Linux Kernel: Greg Kroah-Hartman's Talk and Panics

  • Greg Kroah-Hartman: Lessons for Developers from 20 Years of Linux Kernel Work [Ed: "The Linux Foundation is a sponsor of The New Stack" for the latter to write puff pieces such as these, so it's basically marketing]
  • Greg Kroah-Hartman: 'Don't Make Users Mad'

    Kroah-Hartman explains that one of Linus Torvalds' most deeply-held convictions: don't break userspace. "Other operating systems have this rule as well — it's a very solid rule — because we always want you to upgrade. And we want you to upgrade without worrying about it. We don't want you to feel scared. If you see a new release, and we say, 'Hey, this fixes a bunch of problems,' we don't want you to feel worried about taking that. That's really really important — especially with security...." If you do make a change, make sure there truly is a compelling reason. "You have to provide enough reason and enough goodness to force somebody to take the time to learn to do something else. That's very rare." His example of this was systemd, which unified a variety of service configurations and initialization processes. "They did it right. They provided all the functionality, they solved a real problem that was there. They unified all these existing tools and problems in such a way that it was just so much better to use, and it provided enough impetus that everybody was willing to do the work to modify their own stuff and move to the new model. It worked. People still complain about it, but it worked. Everybody switched... It works well. It solves a real problem. "That was an example of how you can provide a compelling reason to move on — and make the change."

  • What to do in case of a Linux kernel panic

    Linux is used everywhere in the IT world. You've probably used Linux today, even if you didn't realize it. If you have learned anything about Linux, then you know it is indeed a kernel. The kernel is the primary unit of the Linux operating system (OS) and is responsible for communications between a computer's hardware and its processes. In this article, you will learn about one situation related to the Linux kernel: The kernel panic.
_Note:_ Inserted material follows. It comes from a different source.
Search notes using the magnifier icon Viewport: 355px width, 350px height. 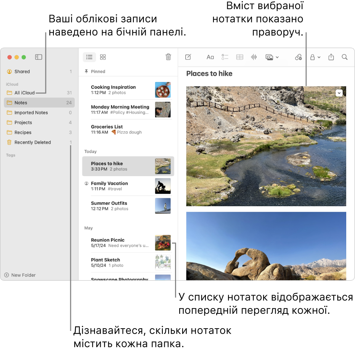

The term itself can make you panic, but if you have the proper knowledge, then you can remain calm. Every system admin faces this issue at least once in their career, but reinstalling the system is not the first solution you should turn to. [...] Now, anytime you see a kernel panic error, you will definitely not panic because you know why this error occurred and how to resolve it. This article covers one of the common Linux boot problems: kernel panic. There are so many other potential boot problems that can occur in Linux, but resolving those issues will become much less of a panic when you gain some advanced knowledge of your system.